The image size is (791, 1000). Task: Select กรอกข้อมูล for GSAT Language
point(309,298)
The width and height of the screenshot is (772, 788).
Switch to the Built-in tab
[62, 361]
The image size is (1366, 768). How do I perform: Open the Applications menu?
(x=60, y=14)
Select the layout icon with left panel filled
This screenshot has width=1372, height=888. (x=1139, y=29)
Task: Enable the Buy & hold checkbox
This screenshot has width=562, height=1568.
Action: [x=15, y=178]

---

> _Exercise_
Return the material in full, restating each entry word for word.

> _Solution for this exercise_
The image size is (791, 1000). Task: Select กรอกข้อมูล for GSAT Language
point(309,298)
The width and height of the screenshot is (772, 788).
Switch to the Built-in tab
[62, 361]
The image size is (1366, 768). How do I perform: Open the Applications menu?
(x=60, y=14)
Select the layout icon with left panel filled
This screenshot has width=1372, height=888. (x=1139, y=29)
Task: Enable the Buy & hold checkbox
This screenshot has width=562, height=1568.
Action: [x=15, y=178]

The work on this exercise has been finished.